Russell was quick to say that “in many ways the world is improving”. But she disagreed with Pinker’s proposition that this is because human nature is improving, as in many instances the world is getting worse.

She said: “It’s not that human nature is changing – human nature hasn’t changed at all – the only way the world improves is when we evolve institutions that contain our worst instincts”, adding “we’re just the same angry, aggressive people we always were”.

Joining the discussion, Rohan Silva pointed to statistics to show declining global poverty, alongside rising literacy levels in Africa. He agrees with Pinker’s book that trade and technology have led to great advances around the world.

However, Silva accepts technology can also “very much exacerbate the worst side” of humanity.

Heart of the problem

In short, the two studio guests on the Today programme were in agreement. The world’s improvements are not the result of improving human nature. Instead they recognise humanity’s sinful, fallen nature as the cause of so many of the world’s problems, even if they would not describe it in those terms.
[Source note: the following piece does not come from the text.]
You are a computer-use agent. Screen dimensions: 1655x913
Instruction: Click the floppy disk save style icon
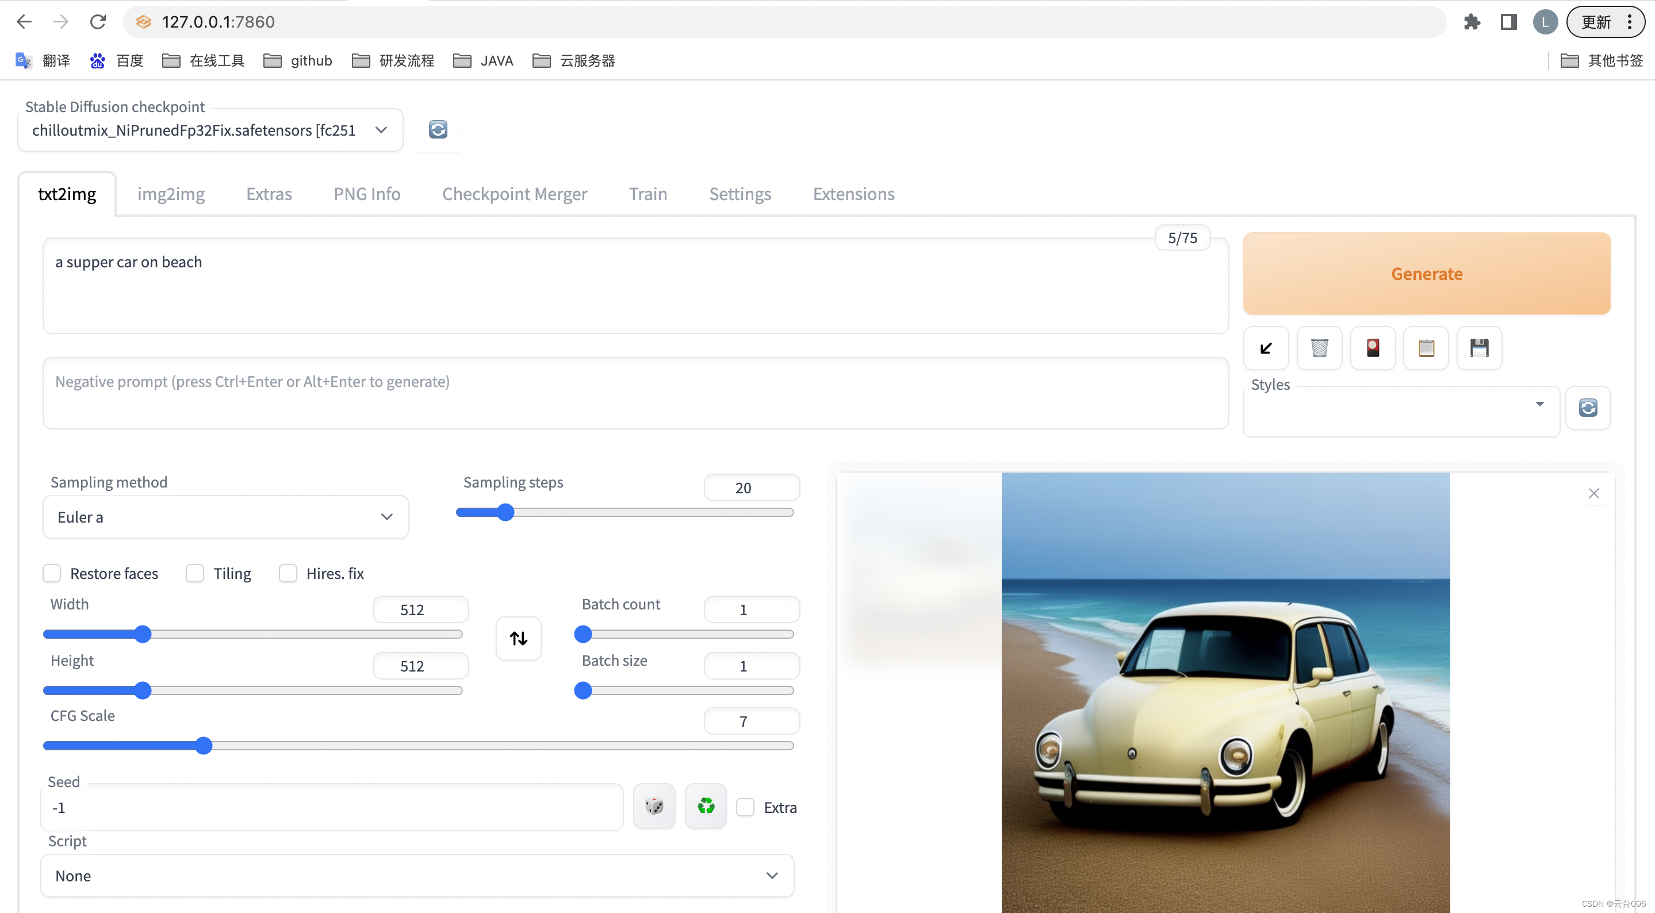point(1479,348)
Silva noted: “You’ve got to be a real sort of utopian thinker to assume that human behaviour can be perfected”.

Like everyone else, Christians applaud the great gains brought by technology, trade, and better literacy. But our same old human nature still has a constant tendency to rear its ugly head.

New technology brings wonderful benefits, but is also routinely used to exploit people through pornography, crime and violence. In the same way literacy can be used to promote what is good, but also what is bad.

The law, the police and the institution of marriage can all do good by restraining our worst instincts. No area of life is immune from a potential either for good or ill. All this is because the heart of the problem is the problem of the human heart.

This is why the world is as it is – it’s not as it was designed to be – and it’s why we are in need of a Saviour.